Court: No delay for appeals backlog suit targeting HHS

The Department of Health and Human Services’ request to put off litigation over its overwhelming Medicare appeals backlog was denied in late September. Thousands of long-term care provider appeals are believed to be tied up in the quagmire.

The HHS had asked to stay the case, which was brought against the agency by the American Hospital Association and three other hospital organizations, until Sept. 30, 2017. The delay would ideally allow the agency to move ahead on administrative and legislative efforts meant to tackle the backlog of more than 700,000 appeals, HHS officials said.

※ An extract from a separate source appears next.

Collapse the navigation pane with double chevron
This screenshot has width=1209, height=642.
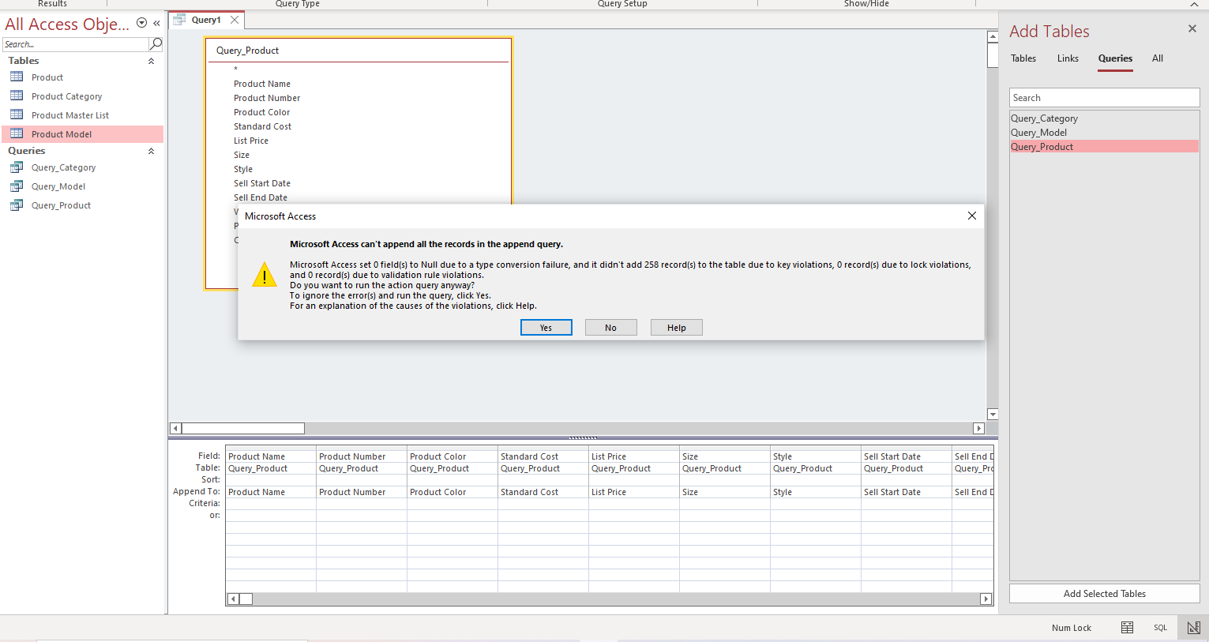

Those efforts include a June proposal from HHS that would increase the number of available Office of Medicare Hearings and Appeals adjudicators, and eliminate some parts of the appeals process entirely.

The U.S. District Court for the District of Columbia’s ruling denied the HHS’ motion to stay the litigation, shooting down the agency’s proposed fixes as “impressive-sounding action items” that won’t do much to curb the backlog as it grows to more than 1 million appeals in fiscal year 2020.

“The best medicine can sometimes be hard to swallow,” wrote Judge James E. Boasberg. “… the backlog and delays have only worsened … and the Secretary’s proposed solutions are unlikely to turn the tide.”

In addition to denying the HHS request, the court turned down the hospital groups’ recommendation that the court order the agency to resolve the appeals.

“The Court, however, does not possess a magic wand that, when waved, will eliminate the Backlog,” Boasberg wrote. “Plaintiffs’ suggestion that the Court simply order HHS to resolve each of the pending appeals by the statutorily prescribed deadlines is extremely wishful thinking.”

AHA officials said they were pleased with the ruling.